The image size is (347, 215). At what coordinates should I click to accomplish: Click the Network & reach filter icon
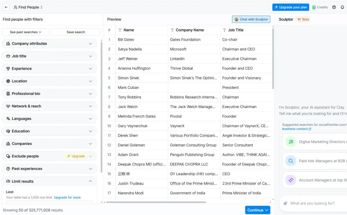(8, 106)
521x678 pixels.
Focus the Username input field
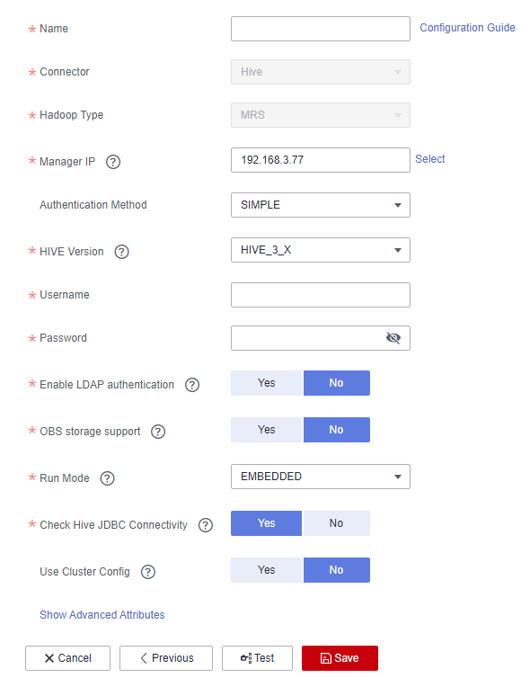point(321,295)
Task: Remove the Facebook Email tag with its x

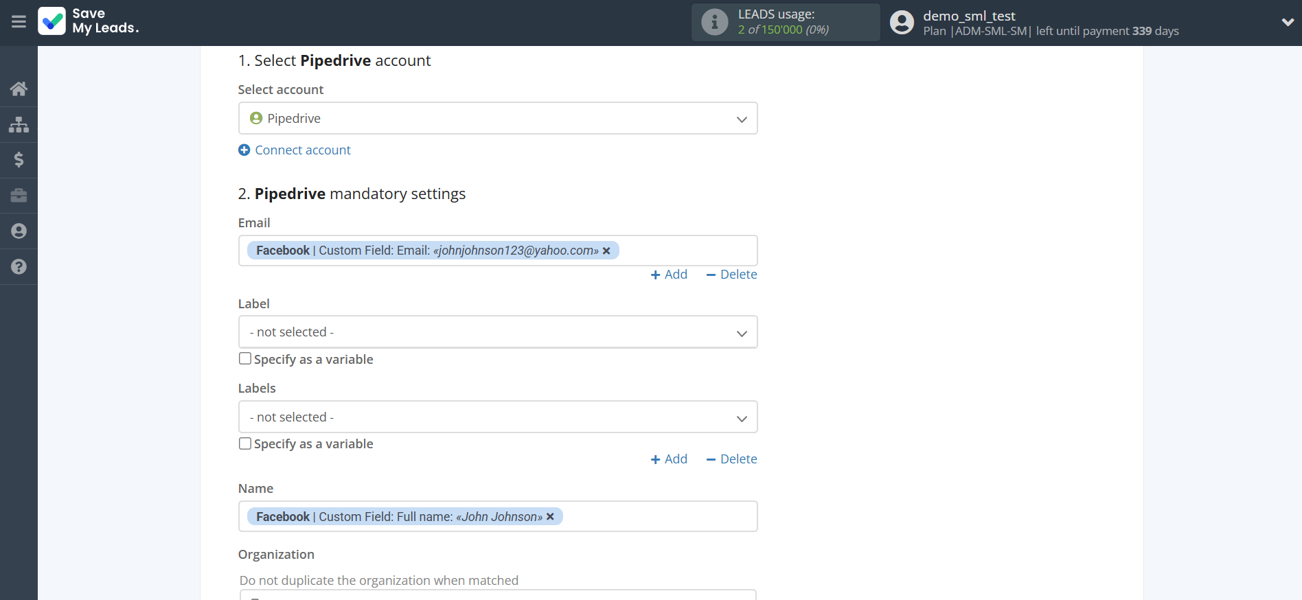Action: click(x=606, y=251)
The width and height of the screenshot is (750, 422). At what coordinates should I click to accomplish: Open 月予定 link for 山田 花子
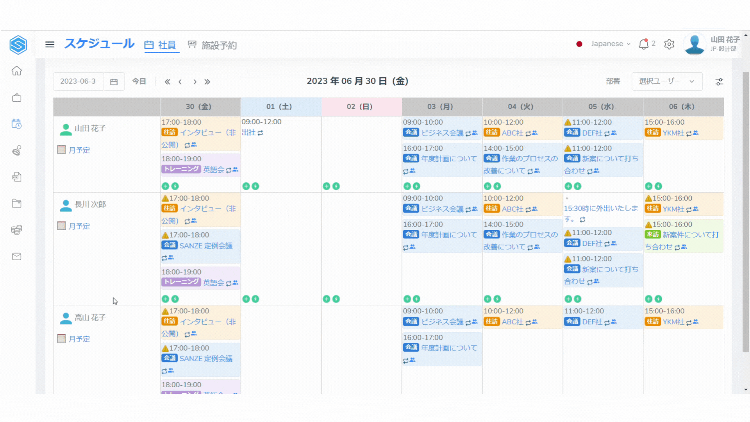[x=79, y=150]
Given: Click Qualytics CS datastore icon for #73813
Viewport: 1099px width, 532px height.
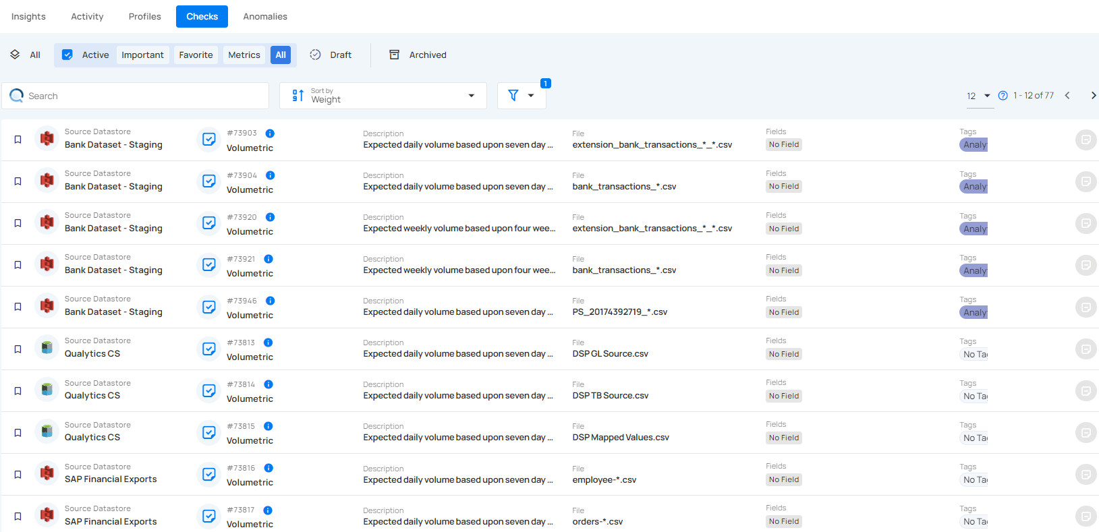Looking at the screenshot, I should pyautogui.click(x=47, y=348).
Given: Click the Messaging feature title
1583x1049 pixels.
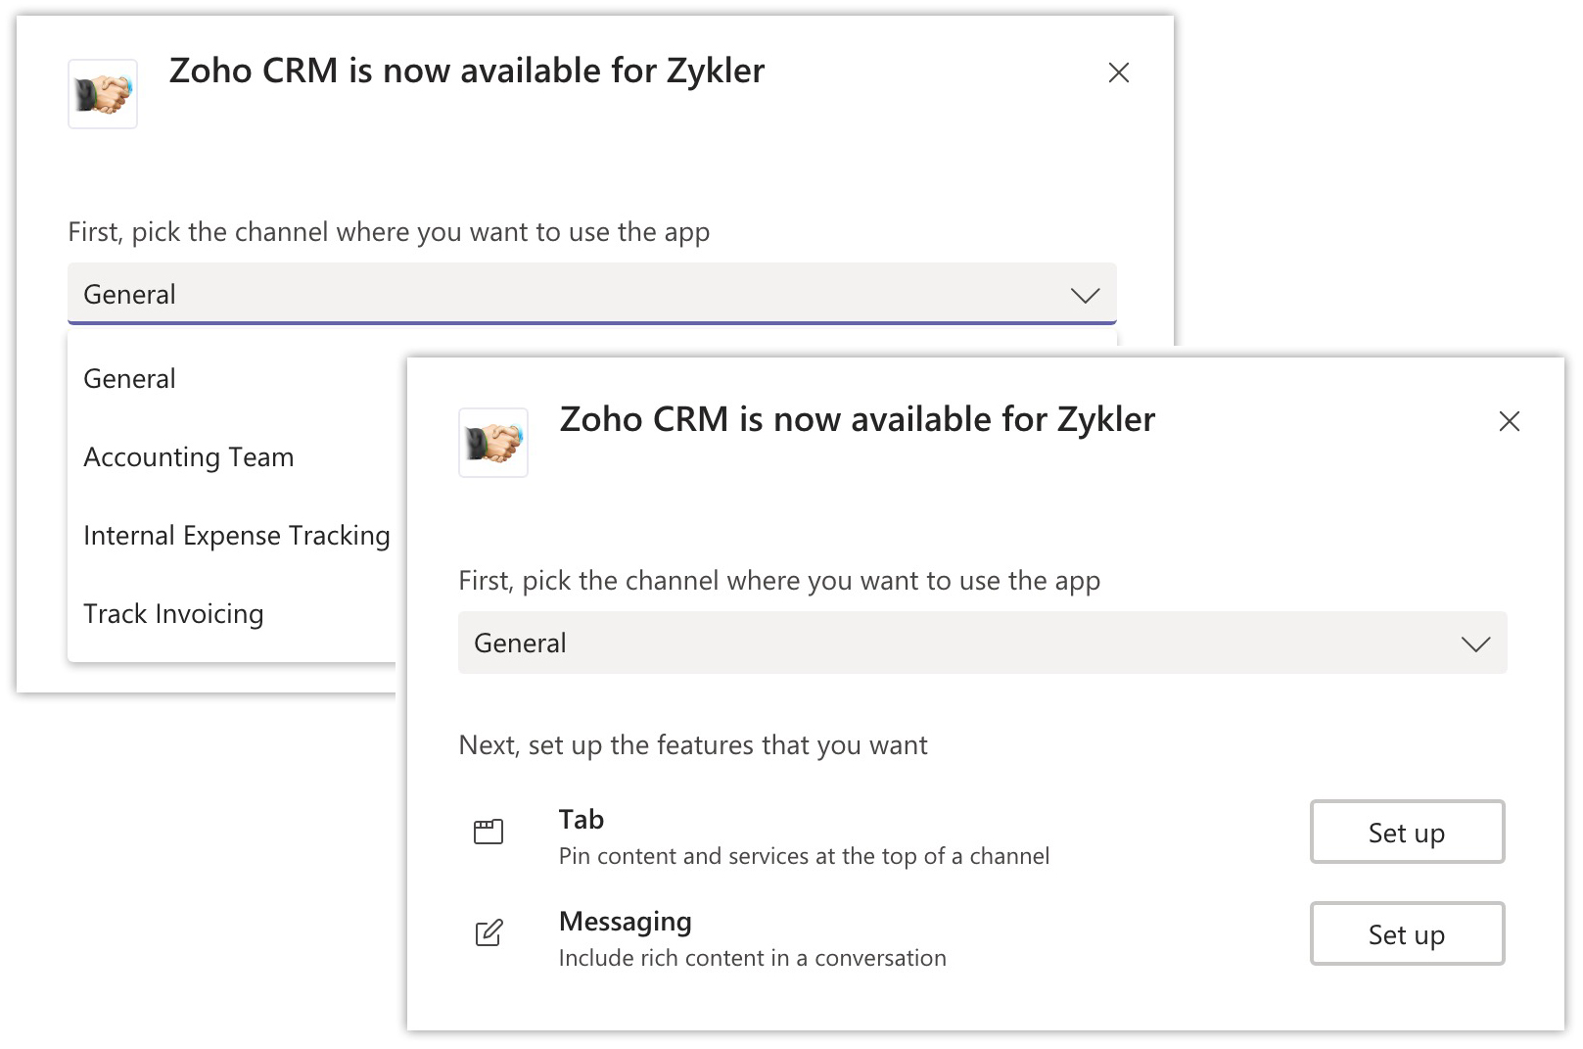Looking at the screenshot, I should [x=626, y=922].
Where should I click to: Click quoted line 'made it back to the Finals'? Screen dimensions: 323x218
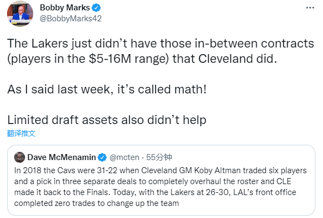(x=155, y=192)
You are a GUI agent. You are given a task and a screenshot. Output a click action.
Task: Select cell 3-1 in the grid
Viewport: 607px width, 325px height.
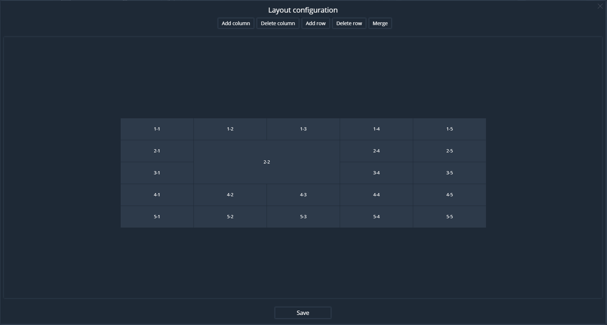pos(157,173)
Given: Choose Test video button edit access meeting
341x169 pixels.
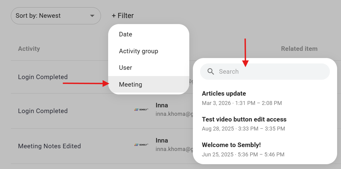Looking at the screenshot, I should pyautogui.click(x=244, y=119).
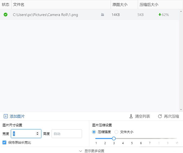Decrease the width using the stepper down arrow
Image resolution: width=183 pixels, height=153 pixels.
(38, 135)
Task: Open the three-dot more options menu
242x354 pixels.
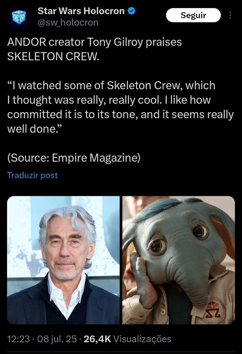Action: [230, 15]
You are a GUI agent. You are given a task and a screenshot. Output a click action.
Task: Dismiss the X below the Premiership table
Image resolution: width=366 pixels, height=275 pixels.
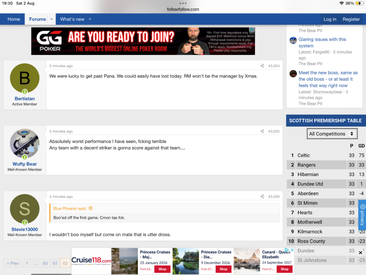point(361,252)
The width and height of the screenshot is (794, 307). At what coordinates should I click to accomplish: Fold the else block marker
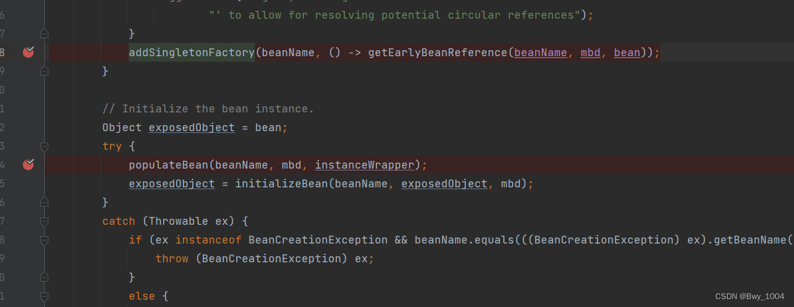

***

• [WRITTEN EXERCISE] Pull every row above out word for word, leaving the pictures out.

• [SOLUTION TO THIS PROBLEM]
The image size is (347, 215). At what coordinates should I click to accomplish: Click the Network & reach filter icon
(8, 106)
521x678 pixels.
Focus the Username input field
point(321,295)
Task: Remove the Facebook Email tag with its x

Action: click(x=606, y=251)
The width and height of the screenshot is (750, 422). At what coordinates should I click to accomplish: Open 月予定 link for 山田 花子
[x=79, y=150]
Given: Click Qualytics CS datastore icon for #73813
Viewport: 1099px width, 532px height.
Looking at the screenshot, I should pyautogui.click(x=47, y=348).
Given: Click the Messaging feature title
1583x1049 pixels.
Looking at the screenshot, I should [x=626, y=922].
Where should I click to: Click quoted line 'made it back to the Finals'? Screen dimensions: 323x218
(x=155, y=192)
You are a GUI agent. You are given a task and a screenshot. Output a click action.
Task: Select cell 3-1 in the grid
Viewport: 607px width, 325px height.
pos(157,173)
Given: Choose Test video button edit access meeting
341x169 pixels.
Looking at the screenshot, I should pyautogui.click(x=244, y=119).
Decrease the width using the stepper down arrow
Image resolution: width=183 pixels, height=153 pixels.
(38, 135)
Task: Open the three-dot more options menu
242x354 pixels.
Action: [230, 15]
You are a GUI agent. You are given a task and a screenshot. Output a click action.
Task: Dismiss the X below the Premiership table
Image resolution: width=366 pixels, height=275 pixels.
point(361,252)
The width and height of the screenshot is (794, 307). At what coordinates should I click to accomplish: Fold the else block marker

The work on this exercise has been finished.